The City of Medellín has a longstanding connection with the GSD: the “Medellín Master Plan” was created in the 1950s by José Luis Sert (dean of the GSD between 1953 and1969) and Paul Lester Wiener. The population explosion during the next half-century included a flood of poor job-seekers who pushed the city’s expansion well beyond the plan’s limits. The uncontrolled growth brought a host of urban problems, including higher unemployment, lack of services in many areas and urban violence owing to a flourishing drug trade.

Juror Anita Berrizbeitia, professor of landscape architecture, explained, “One of the ways to understand the significance of this project is that informal settlements were so not a part of the city that they were not even mapped in the official cartography.
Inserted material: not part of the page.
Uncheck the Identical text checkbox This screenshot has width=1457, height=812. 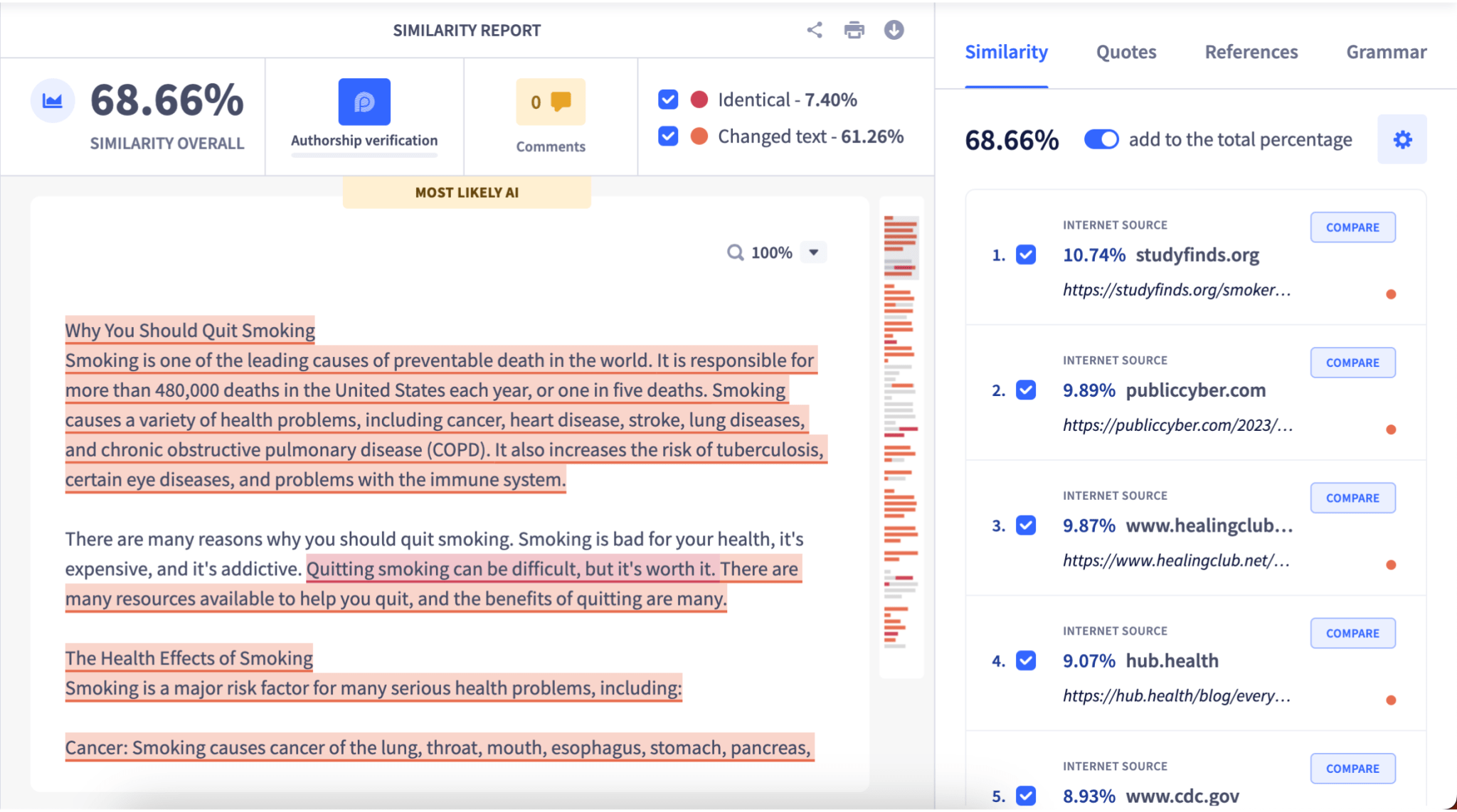668,100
You had thousands of people living in conditions where there was no fresh water, no provision for the services of sewers, electricity, etc. It’s not that these areas were excluded; they were absent from any kind of representation of the city.”

Strikingly, over the past decade and a half the city has turned things around. In 2012, Citicorp and the Wall Street Journal named Medellín “Innovative City of the Year” based on its economy, urban development, culture and livability, technology and research, made possible in part because of its great advancement in public transportation. The Metro de Medellín, the only sign so far of the Medellín Master Plan, has become the pride of the city.
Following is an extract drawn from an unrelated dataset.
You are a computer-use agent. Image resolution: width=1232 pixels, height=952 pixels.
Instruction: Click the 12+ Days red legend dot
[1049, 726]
The Northeastern Urban integration Project in Medellín, under the design leadership of Alejandro Echeverri (2009 Curry Stone Design Prize), was initiated to harness the opportunities presented by a new cable car connecting three informal settlements to the metropolitan transit system. By leveraging the economic benefits of new mobility infrastructure, the MetroCable has incorporated marginalized communities into the city and made a significant improvement in quality of life for approximately 170,000 residents experiencing severe social inequality, poverty and violence. Travel times to the city center have been reduced from over one hour to less than ten minutes, enhancing employment opportunities, and the boundary between formal and informal city is eroding.
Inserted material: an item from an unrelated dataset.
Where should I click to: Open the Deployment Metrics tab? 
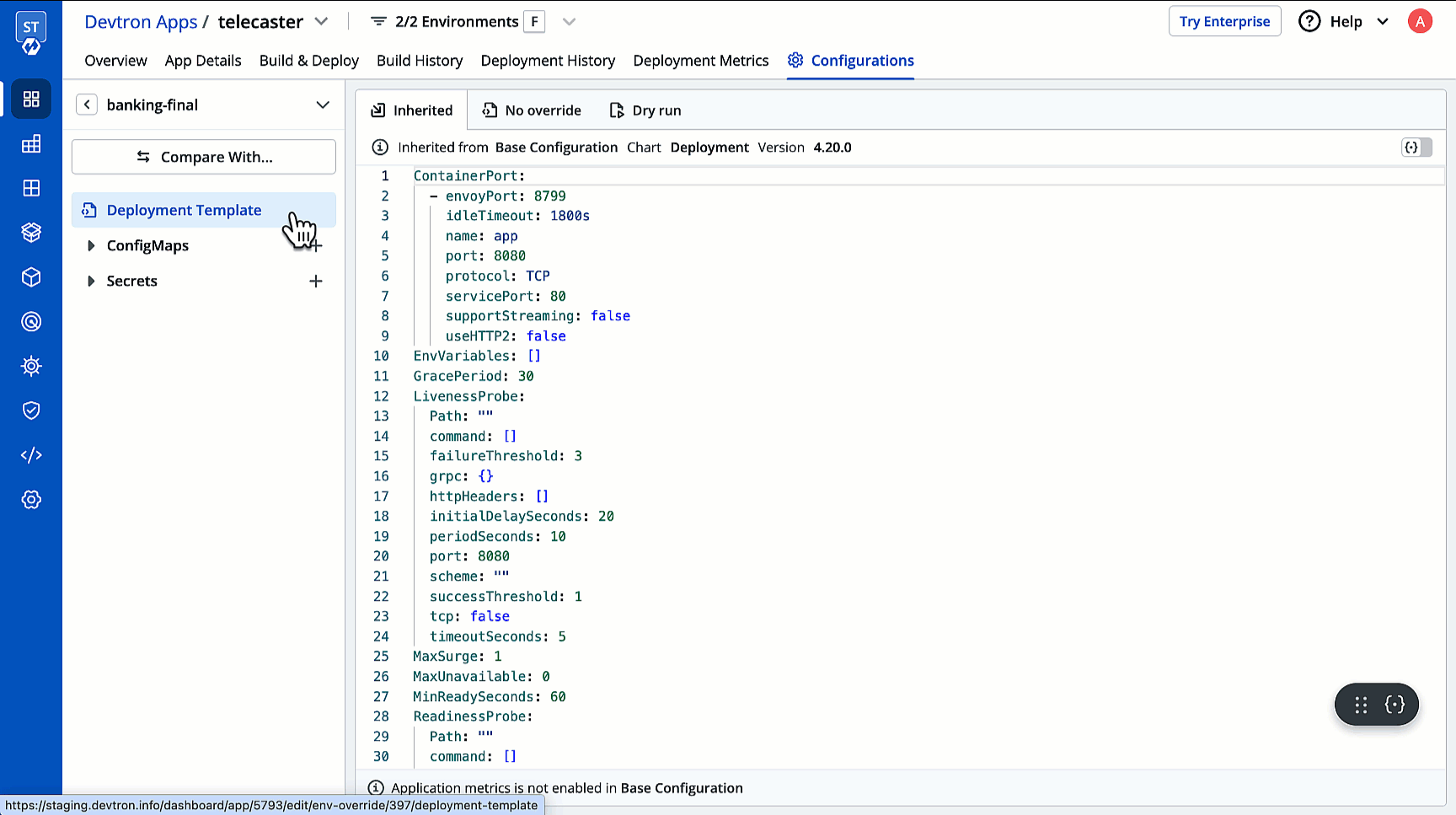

Working with the local communities to conceptualize, develop and construct new public spaces, the designers of the MetroCable have sensitively integrated a mobility infrastructure of substantial scale with various civic, commercial and institutional functions. The project demonstrates that designers can make a significant contribution to the strategic goals of large and socially complex projects by developing processes that promote ownership by the community.

Exhibition and Event

The contributions of the Prize and this year’s award-winning projects are celebrated in the exhibition Transformative Mobilities: Porto & Medellín in the lobby of Gund Hall through October 13. The gallery is divided in two to enable a close examination of each project through images, drawings and videos. In the central discursive space, video commentary from the jury explores key mobility themes. In another video, Peter Rowe discusses the Prize’s history and development.

At the award ceremony on September 3, attended by Souto de Moura, Echeverri, and representatives from each of the Prize locales, jury chair and exhibit curator Rahul Mehrotra (professor and chair of urban planning and design) extolled the perfectly-suited inverse sense of speed and time crafted in each location. “In Porto you move very rapidly on these high speed trains but when you emerge at a station the architecture facilitates a calming down and you emerge into public spaces and parks and you feel a sense of leisure.” Yet from the frenetic environment of Medellín, “when you get into the cable car things just slow down, because that’s the nature of the cable car, and it becomes a moment of contemplation. I think its very beautiful and poetic how in each of these contexts this reversal occurs in terms of the containment and the hurriedness within the station and then the slowness or the speed in the actual moment of transit.”

Considered together, the two vastly different projects highlight how political and popular will and a culture of design can surmount a range of economic, political, cultural and logistical challenges. They prove that, when designed intelligently, these massive infrastructure projects can achieve maximum social impact.